Passée la première révolution industrielle qui a propulsé au-devant de la scène mondiale certaines des grandes puissances actuelles, l’histoire économique des autres pays se résume en une course d’obstacles au cours de laquelle chacun d’eux tente d’accéder à la maîtrise du principe de composition qui prélude à sa reconnaissance comme Etat-nation qui compte dans le concert des autres Etats-nations. Cette course qui se déroule sur le terrain économique tout autant que sur le terrain militaire, revient en pratique à chercher à développer les process techniques les plus élaborés pour la production des richesses et pour leur accumulation, ce qui passe par la maîtrise du principe de composition.

Dans de nombreux cas, l’Etat s’est pleinement investi dans cette entreprise. Un régime autoritaire s’installe qui met en œuvre une politique volontariste dans le but de rattraper le plus rapidement possible le retard économique qu’accuse le pays vis-à-vis des autres qui se sont constitués en Etats-nations sur la base de la maîtrise du principe de composition. Mais cette entreprise est, sinon des plus aléatoires, du moins des plus malaisées en raison du fossé qui sépare, sur le plan technique et industriel, le premier groupe de pays de ceux qui cherchent à les rejoindre.

C’est la veille technologique qui se trouve être le facteur discriminant entre ces deux groupes de pays. L’explication tient au fait que la veille technologique intègre dans le principe de composition le savoir le plus évolué nécessitant pour sa mise en œuvre les plus gros moyens techniques existants et les plus perfectionnés, ce qui n’est évidemment pas du ressort des pays qui n’ont pas atteint un certain degré de maîtrise du principe de composition ou qui n’ont simplement pas atteint un seuil critique dans l’accumulation technologique.

L’étude de quelques expériences d’industrialisation accélérée a montré les limites des stratégies volontaristes dès qu’elles sont confrontées à la dure réalité : ce qui pouvait apparaître au départ comme leur ligne de force principale – à savoir le développement prioritaire de quelques industries motrices – se retourne contre elles en créant par sa seule force d’inertie des distorsions cumulatives dans le développement industriel (cas de la Russie) ou en mettant à rude épreuve la poursuite de l’accumulation interne sur la base d’industries extaverties (cas de la Corée du sud).

Quand le pays s’engage enfin dans les réformes qu’appelle de toute nécessité la crise dans laquelle il est tombé, le mal semble avoir déjà été fait, la libéralisation censée suppléer aux dysfonctionnements de l’économie ne fait que l’aggraver. La logique financière s’empare des activités, évinçant la logique productive qui les organisait en un système industriel certes peu performant en comparaison du niveau de performance atteint par des systèmes concurrents mais tout de même suffisamment cohérent puisque doué de la capacité de se reproduire sur ses propres bases.
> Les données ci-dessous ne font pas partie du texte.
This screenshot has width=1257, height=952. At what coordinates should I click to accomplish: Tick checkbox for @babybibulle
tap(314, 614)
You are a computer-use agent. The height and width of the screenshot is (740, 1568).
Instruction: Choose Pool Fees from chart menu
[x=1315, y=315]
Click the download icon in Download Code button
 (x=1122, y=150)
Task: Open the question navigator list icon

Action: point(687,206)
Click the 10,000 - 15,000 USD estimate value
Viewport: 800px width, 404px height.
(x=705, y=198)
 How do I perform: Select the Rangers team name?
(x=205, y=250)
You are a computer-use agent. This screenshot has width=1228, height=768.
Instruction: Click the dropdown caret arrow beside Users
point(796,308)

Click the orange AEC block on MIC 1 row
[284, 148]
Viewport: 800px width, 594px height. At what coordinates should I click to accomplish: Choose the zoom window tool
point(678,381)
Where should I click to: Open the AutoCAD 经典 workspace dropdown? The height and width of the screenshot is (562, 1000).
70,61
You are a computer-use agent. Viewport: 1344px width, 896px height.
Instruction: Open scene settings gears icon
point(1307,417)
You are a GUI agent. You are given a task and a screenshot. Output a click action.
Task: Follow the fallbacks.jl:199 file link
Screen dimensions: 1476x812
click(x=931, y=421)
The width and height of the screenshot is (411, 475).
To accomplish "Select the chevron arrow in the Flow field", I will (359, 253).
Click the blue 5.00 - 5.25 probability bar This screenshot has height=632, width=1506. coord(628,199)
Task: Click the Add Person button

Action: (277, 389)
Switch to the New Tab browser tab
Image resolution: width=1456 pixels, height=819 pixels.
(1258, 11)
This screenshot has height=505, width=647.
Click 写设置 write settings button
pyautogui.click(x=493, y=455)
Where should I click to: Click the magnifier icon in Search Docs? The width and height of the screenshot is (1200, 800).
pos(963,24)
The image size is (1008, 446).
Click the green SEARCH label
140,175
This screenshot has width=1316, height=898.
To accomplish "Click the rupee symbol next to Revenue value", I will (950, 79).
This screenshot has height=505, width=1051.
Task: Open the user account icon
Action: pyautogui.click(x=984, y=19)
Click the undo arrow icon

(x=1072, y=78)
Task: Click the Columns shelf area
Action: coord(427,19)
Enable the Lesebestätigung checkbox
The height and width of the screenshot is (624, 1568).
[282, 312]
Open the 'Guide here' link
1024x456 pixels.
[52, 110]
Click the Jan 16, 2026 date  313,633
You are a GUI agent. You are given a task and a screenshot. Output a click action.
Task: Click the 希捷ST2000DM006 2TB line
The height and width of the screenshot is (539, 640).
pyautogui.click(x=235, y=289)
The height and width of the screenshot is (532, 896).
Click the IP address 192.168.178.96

Le mode d’allocation des ressources qui prévalait, fondé sur la logique tutélaire, cède le pas devant un autre mode d’allocation des ressources, fondé sur la logique financière ; une logique qui met en avant le principe de la valorisation de l’argent investi plutôt que celui de la cohérence globale des structures productives. Bien évidemment, l’investissement productif se ressent de cette nouvelle loi et perd du terrain devant l’investissement spéculatif, délié des activités ayant pour finalité de produire des richesses et de les accumuler. Aussi a-t-on vu s’effondrer littéralement, sous l’effet de la crise financière, des économies qui, sans être des plus performantes en termes de rendement ou de productivité des facteurs, avaient néanmoins atteint un degré de maîtrise du principe de composition tel qu’elles faisaient de l’ombre dans certains domaines à des économies industriellement beaucoup plus développées.

D’autres expériences d’industrialisation accélérée ont tout simplement échoué en raison de facteurs internes de blocage de l’accumulation (cas de la Turquie) ou de leur incapacité avérée à maîtriser le principe de composition (cas de l’Egypte). La situation des pays qui n’ont pas atteint le seuil critique en matière d’accumulation technologique en raison de leur insuffisante maîtrise du principe de composition est évidemment autrement plus dramatique que celle de ceux qui ont réussi à l’endogénéiser.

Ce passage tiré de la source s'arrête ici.